The arctic plays a critical role in our climate system through feedbacks from natural ecosystems. Ellen Dorrepaal explains how frozen soils and open tundra do this, and how interactions between plants and microbes are key drivers of the feedback when permafrost soils thaw or forest moves into the arctic tundra.
Ocean Governance from an Indigenous Perspective
Margherita Paola Poto, JCLOS, UiT - The Arctic University of Norway.
The governance of the oceans has always been considered a “State-matter” without taking too much into account the symbiotic relationship between the sea and the peoples that depend on it, their observations, stories and cosmologies. My research shifts the focus on this relationship and on these stories.
Socioecological changes in the coastal Arctic
Vera Hausner, Arctic Sustainability Lab, Department of Arctic and Marine Biology, UiT - The Arctic University of Norway.
The accelerating warming trends and a prolonged season of open waters increases the opportunities for resource extraction, commercial fisheries, tourism and commerce through shipping routes. This will have implications for coastal ecosystems and communities. Hausner focuses on socioecological systems and reflects upon the need to deliver targeted and meaningful information for local decision makers and to effectively engage Arctic residents to prepare for change.

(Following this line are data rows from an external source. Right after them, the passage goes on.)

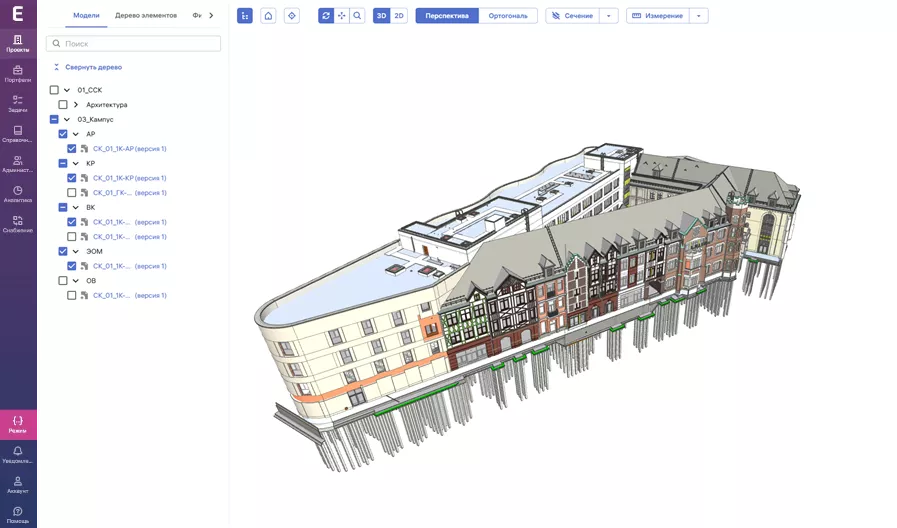Open Аналитика in the left sidebar
897x528 pixels.
coord(18,194)
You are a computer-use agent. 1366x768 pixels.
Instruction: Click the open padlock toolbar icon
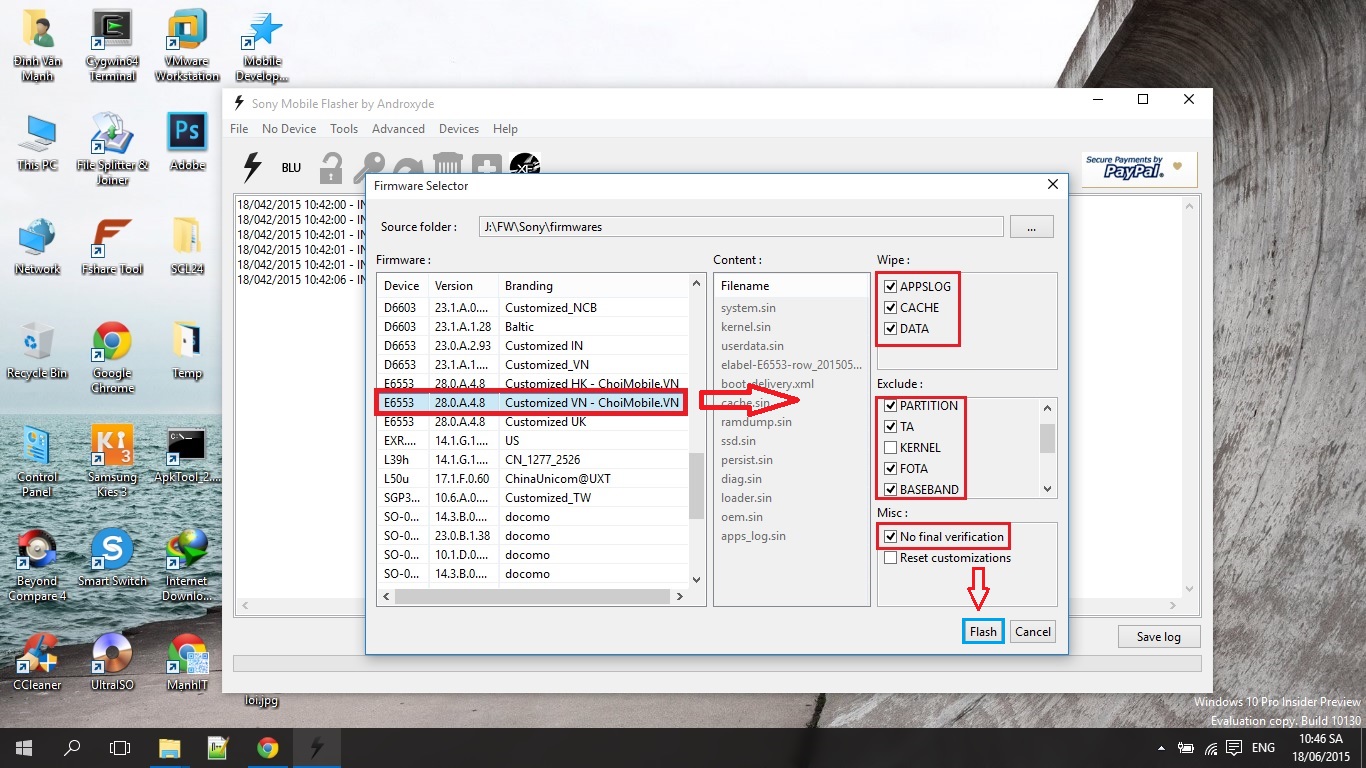(x=330, y=168)
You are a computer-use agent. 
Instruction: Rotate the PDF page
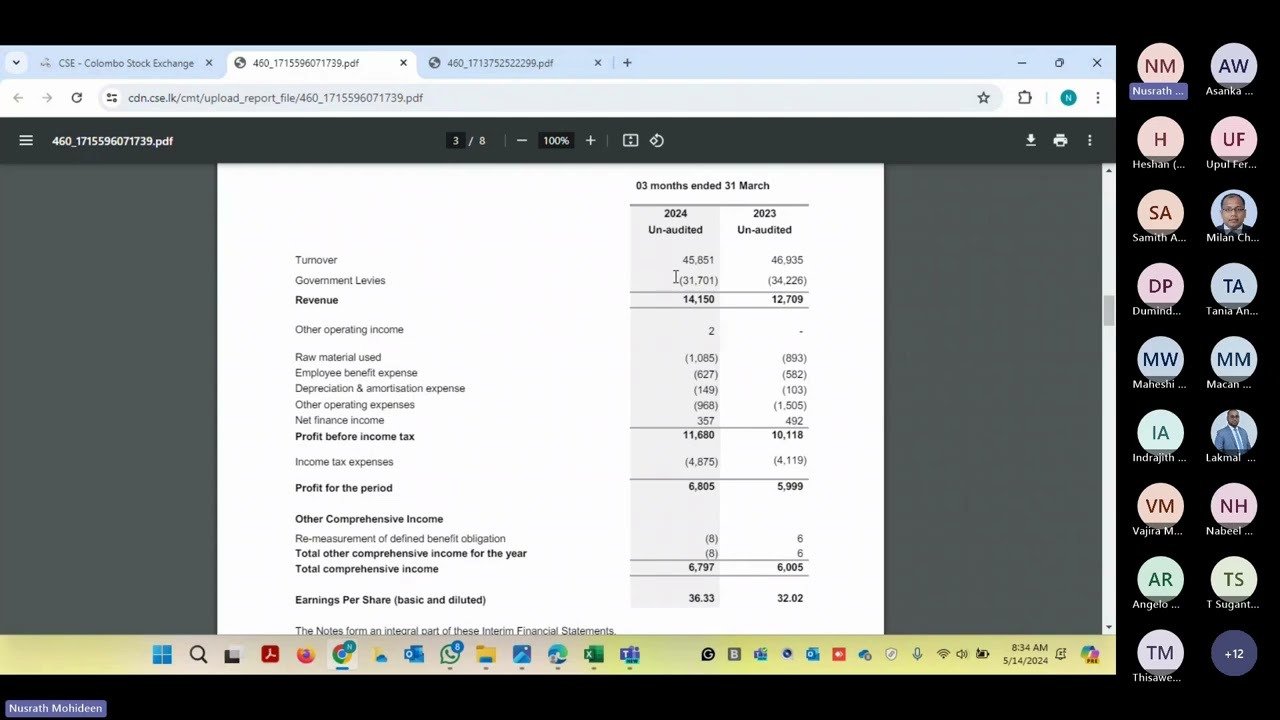657,140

Synthesis vs Analysis in tacking energy related challenges in the Arctic
Matteo Chiesa, Department of Physics and Technology, UiT - The Arctic University of Norway.
The Arctic Center for Sustainable Energy ARC is to tackle energy related issues through synthesis, by integrating technologies while considering social issues, to create solutions for the problems we are facing.
The Arctic Five:
This is the second stop on a scientific tour that will visit all the five partner universities in the Arctic Five: Luleå University of Technology, UiT The Arctic University of Norway, University of Lapland, University of Oulu and Umeå University.